Bu genel tespitten biraz daha özele gidelim. Uygulamaya yeni adım atanlar bakımından e-postalar ilk olumlu etkiyi yaratabilme ya da bağ kurabilme araçlarından biridir. Stajyerlere ve genç avukatlara, genellikle kıdemli bir meslektaşının daha kapsamlı mesleki faaliyetlerine ön hazırlık teşkil etmek üzere belirli bir hukuki sorunu araştırma, dilekçe veya ihtarname taslağı hazırlama, dokümanları inceleme, derleme ve özetleme ya da tercüme etme gibi görevler verilir. Genç meslektaşların, bu gibi görevleri yerine getirmeleri esnasında ve sonrasında çeşitli amaçlarla birçok kez e-posta göndermesi söz konusu olur. Bu çerçevede gönderilecek e-postaların alıcıları dikkatli ve seçicidir. Mesleki amaçlarına yönelik olan ve çoğu kez de zaman hassasiyeti bulunan bu mesajların hiçbir ayrıntısını gözden kaçırmazlar. Bu durum hem aksaklıkların hemen göze çarpacağı, hem de işverenler, üstler, çalışma arkadaşları ve iletişim zincirindeki diğer meslektaşlar, bazen de müvekkiller üzerindeki ilk olumlu etkilerin de yine bu e-postalar vasıtasıyla yaratılabileceği anlamına gelir. Yani profesyonel e-postalar önemlidir, ancak genç meslektaşlar bakımından daha da önemlidir. Bu öneme binaen, aşağıdaki tespit ve değerlendirmelerimi, hem dijital mesleki iletişiminiz hem de e-posta aracılığıyla yaptığınız yaz stajı, yasal staj ve iş başvurularınız bakımlarından dikkate almanızı öneririm.

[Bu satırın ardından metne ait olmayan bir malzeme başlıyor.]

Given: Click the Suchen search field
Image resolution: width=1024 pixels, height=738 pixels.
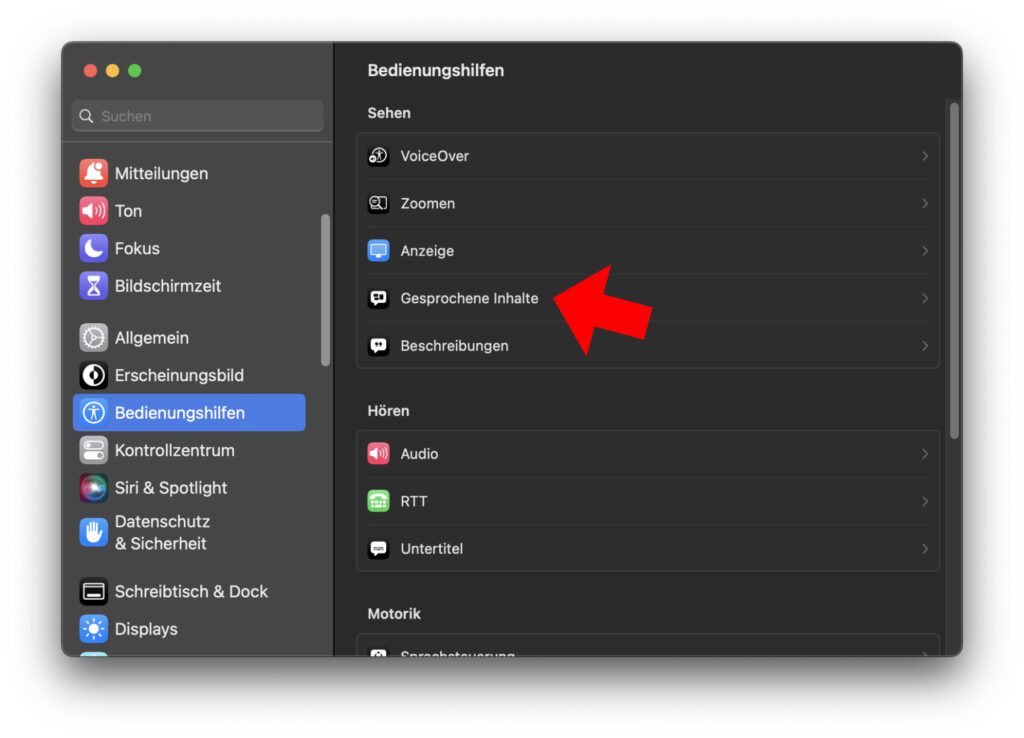Looking at the screenshot, I should click(x=196, y=115).
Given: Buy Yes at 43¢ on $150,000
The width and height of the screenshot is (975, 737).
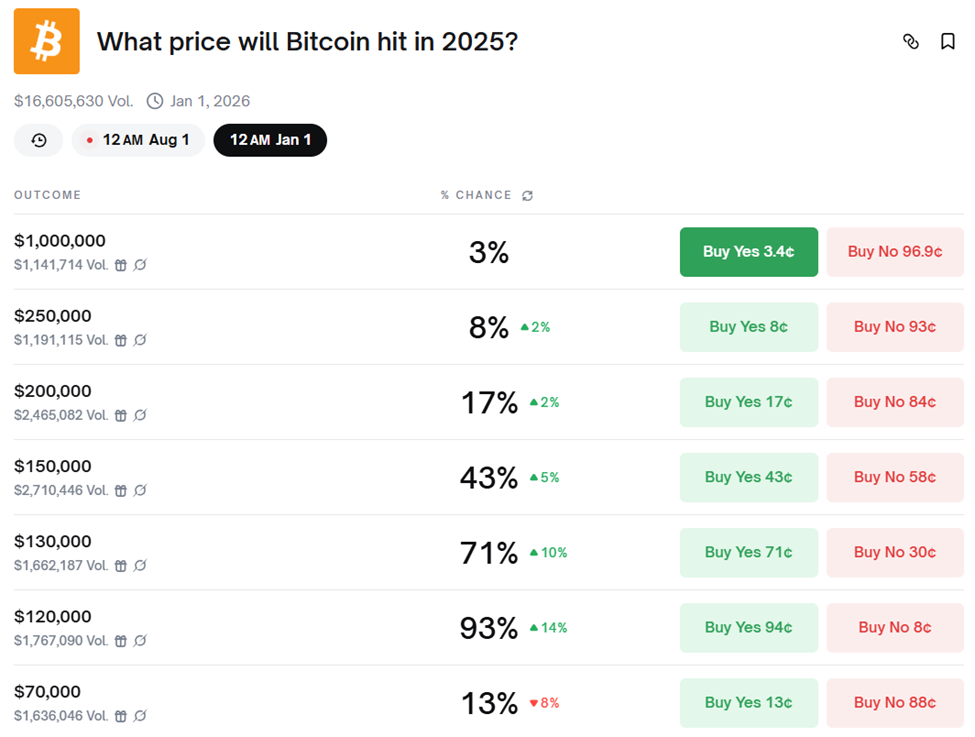Looking at the screenshot, I should point(748,477).
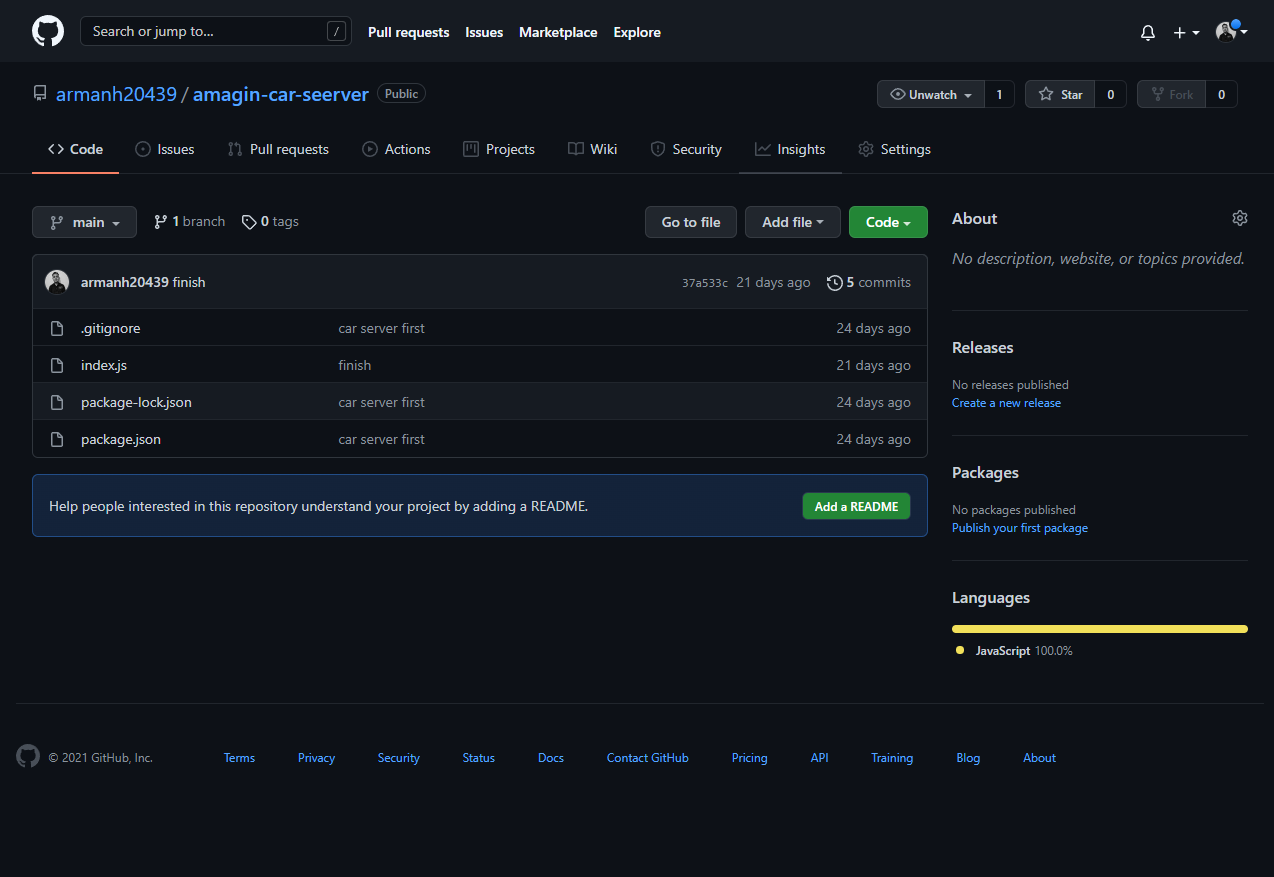Open the notifications bell
Image resolution: width=1274 pixels, height=877 pixels.
pos(1148,32)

DİJİTAL İLETİŞİMİN AVANTAJLARI, RİSKLERİ ve BU RİSKLERİN YÖNETİMİ

Günümüzde hem özel hayatımızda hem de profesyonel anlamda tercih edilen iletişim yönteminin e-posta olduğu tartışmasız. Hızlı ve daha az masraflı olması, ayrıca hazırlamasının ve yollanmasının görece daha kolay olması bu yöntemin genellikle ifade edilen avantajları. “Gönder” tuşuna tıklayınca yollanmasının, iletilebilme ve cevap alabilme hızının iş yaşantımızı inanılmaz kolaylaştırdığı hususlarında hemfikirim. Ancak, hazırlanmasının kolay olduğu tespitine ancak bir çekince ile katılabilirim: (Özellikle profesyonel) e-posta hazırlamak, hazırlığınızı yöntemli olarak yapıyorsanız ve dijital mesleki iz bıraktığınızın bilinciyle her e-postayı aynı ciddiyetle planlıyorsanız kolay.

Burada bir parantez açarak, profesyonel iletişiminizi hangi yolla gerçekleştirmenin uygun olduğuna karar verebilmenin önemine de değinmek isterim. Bir başka ifadeyle ne zaman e-posta göndermenin, ne zaman telefon etmenin, ne zaman faks çekmenin, ne zaman da yüzyüze görüşmenin (muhtemel sonuçları bakımından) daha uygun olacağını değerlendirebilmek ve buna uygun hareket etmek mesleki anlamda çok önemlidir. Bu değerlendirmeyi isabetle yapabilmek düşünüldüğü kadar kolay olmamakla birlikte, bu yetinin mesleki tecrübeye paralel olarak gelişeceğini söyleyebilirim.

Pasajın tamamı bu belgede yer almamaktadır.